Johnson also pushed back on the idea that the Trump administration had trampled on congressional authority with its unilateral tariffs. The former constitutional lawyer repeated his oft-cited claim that he was a “jealous guardian” of congressional authority and pointed out that he would have gone to Trump himself if he believed the tariffs violated the Constitution’s separation of powers.

“I would have gone to the president privately and said, ‘hey, sir, enough. I think you’ve overstepped the bounds,’” Johnson said. “But that conversation didn’t happen, because I believe what he’s done is within the balance.”

He further argued it’s wrong to “read too much into” the justices’ questioning at oral arguments. He said the tough examination was part of the Supreme Court’s tradition of judicial review.

“This is how the process works,” he said. “I’m sure the court will look at this very carefully and deliberately, and I expect a majority of the court will say this administration is doing what they have the legal authority to do.”

It’s not the first time in recent months that Gorsuch has pushed back on delegating powers away from Congress.
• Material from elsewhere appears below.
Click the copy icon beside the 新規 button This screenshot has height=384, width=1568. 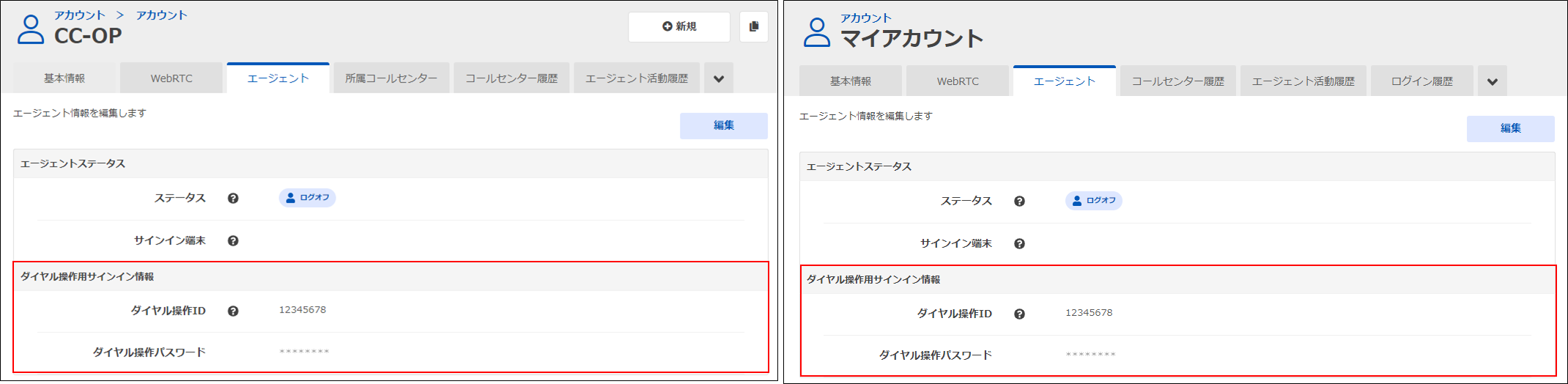pos(753,27)
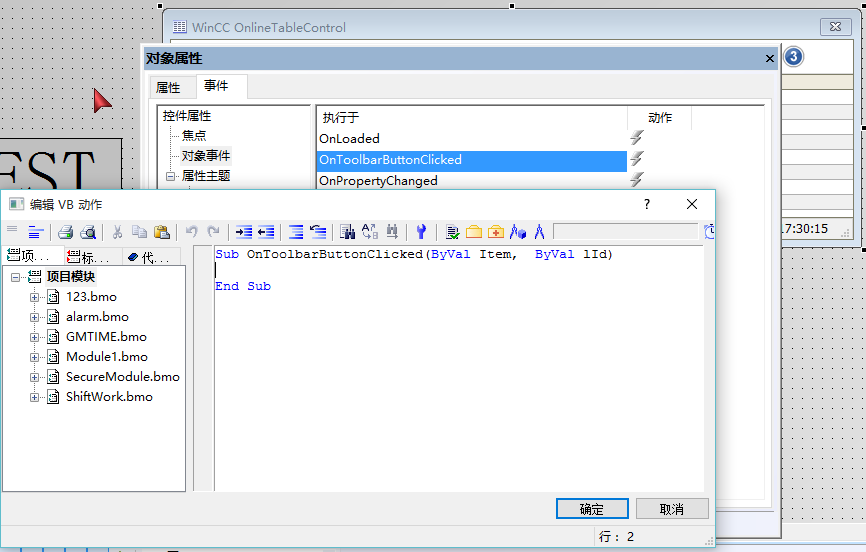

The justice over the summer dissented in the high court’s ruling upholding a Federal Communications Commission program that funds a private company to administer phone and internet services in rural areas, reasoning that the Supreme Court had allowed Congress to abandon its authority over tax collection.

“In upholding that arrangement, the court defies the Constitution’s command that Congress ‘may not transfer to another branch powers which are strictly and exclusively legislative,” the justice wrote at the time.

And Gorsuch wasn’t the only conservative justice Wednesday to question the Trump administration’s claims of broad tariff authority.

Chief Justice John Roberts opined that while tariffs concern foreign affairs, the vehicle for such import duties is a tax on Americans, which he said has always been a core power of Congress. “To have the president’s foreign affairs trump that basic power for Congress seems to me to neutralize between the two powers, the executive power and the legislative power,” he said.

Justice Amy Coney Barrett, also a Trump appointee, agreed with Gorsuch that it would be difficult for Congress to regain its authority if the Supreme Court allowed the Trump administration to secure emergency power over tariffs. She pointed out that lawmakers would need a veto-proof majority to legislate such power away from the president.

Trump in April declared a national emergency over U.S. trade deficits and imposed a 10% global tariff on imports, with higher rates on a smaller list of countries. The president slapped additional tariffs on Canada, Mexico and China over what he said were connections to drug trafficking.